Prioritize Employee Comms and Relationships
By Melissa Vela-Williamson, M.A., APR, Fellow PRSA
March 2024
When my firm develops a strategic communications plan, we include a target publics section that lists employees. In marketing terms, “publics” equals “audience.” In PR terms, we should consider employees as key stakeholders.
Clients often seem surprised that employees are included as a targeted audience. Communication should always be distributed from the inside, out. No organizational brand or initiative comes to life without employees. For example, if store employees aren’t aware of a new product launch, their customers aren’t served, and the purchase may not happen.
Recently, my family was looking for a Monster Jam event coupon that commercials stated would be available at our nearest Great Clips. Four locations later, we still had not found one. On each store visit, the Great Clips employees said they weren’t familiar with the promotion. They looked frustrated or even embarrassed during our visits.
Employees who don’t know what’s happening feel left out, disconnected or worse — disenfranchised. This lack of communication was a missed opportunity for both internal and external relationship building.
I talked with Amanda Todd, director of internal communication at the cybersecurity company Expel, to learn more about employee communication, culture and engagement. This interview has been edited for clarity and brevity.
How do we best foster employee engagement in today’s environment?
Building engagement is more challenging than ever, especially with employee engagement rates on a steady decline since 2021, per Gallup research. Investing in employee communications is a key strategy to foster engagement. In today’s environment, the intentionality and frequency of our communication matter. Too much, and employees tune out; too little, and concerns about a lack of information arise.
To reignite engagement, focus on writing meaningful words, keep it concise, maintain authenticity and ensure clarity. Train others who communicate with employees to adopt this approach.
How are employees adjusting to post-pandemic changes?
It depends on the industry and the jobs. Many frontline workers didn’t have the luxury of working from home during an incredibly tenuous few years, and that’s created a burnout unlike anything we’ve ever seen. This is prevalent in teachers and nurses.
The sentiment and behaviors matter, because the effects of 2020 on workers in such industries have yet to be realized. It’s our job to recognize and plan for care and compassion for those who kept our world turning when many of us were able to stay home.
The sentiment from a comms perspective should be to keep paying attention and driving leaders to consider what’s best for workforces. Once those decisions and plans are decided, communicate them clearly and with compassion.

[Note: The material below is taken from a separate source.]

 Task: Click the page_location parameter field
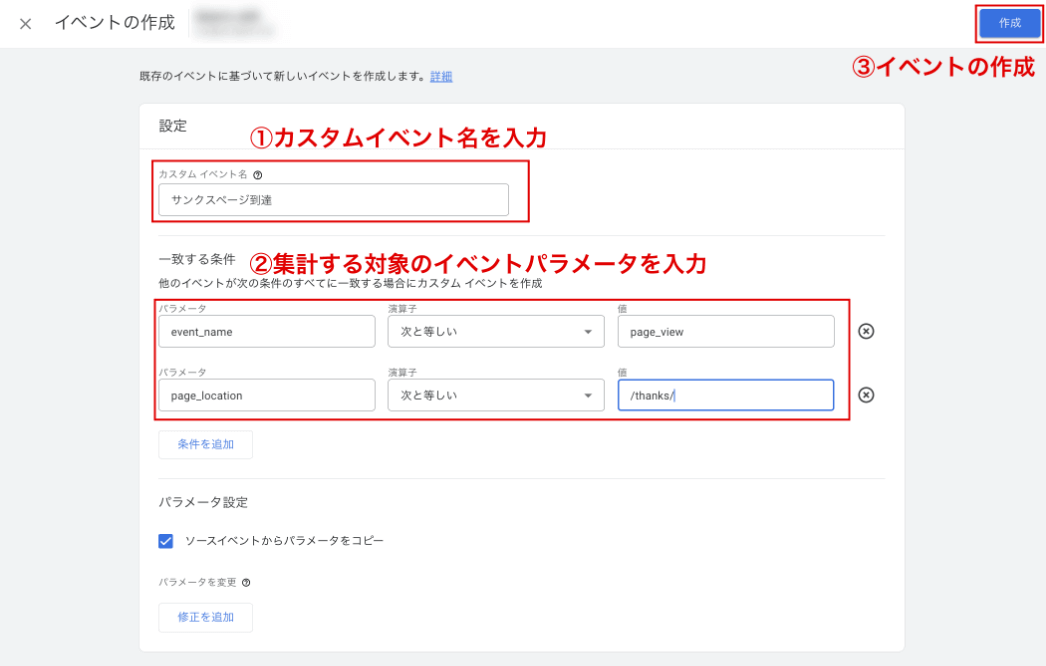(265, 395)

There can be five generations of employees in the workforce. How should we approach that as communicators?
Our success hinges on two key strategies: Identify the universal thread that connects us all on a human level, irrespective of age. Recognize the importance of leveraging various communication channels.
While common threads unite us, it’s crucial to acknowledge that different generations often gravitate toward distinct storytelling platforms. By strategically uncovering shared experiences and utilizing a blend of channels, we can effectively reach our audiences with precision and intent.
What seems to matter most to employees regarding company culture?
One of my favorite business authors, Ashley Goodall, wrote a book with Marcus Buckingham called “Nine Lies About Work.” The first “lie” they outline in their book is, “People care about the companies they work for.” Research suggests that’s categorically false.
People don’t care about the company they work for. People care about which team they’re on, because that’s where work, and culture, happens.
Employees don’t cite leaving companies because the culture is bad. They cite that their manager or team doesn’t embody the culture, and that matters most. The day-to-day experiences employees have are where culture takes root.
As communicators, we must ensure leaders understand what behaviors we expect and drive greater accountability to demonstrate that, because it matters.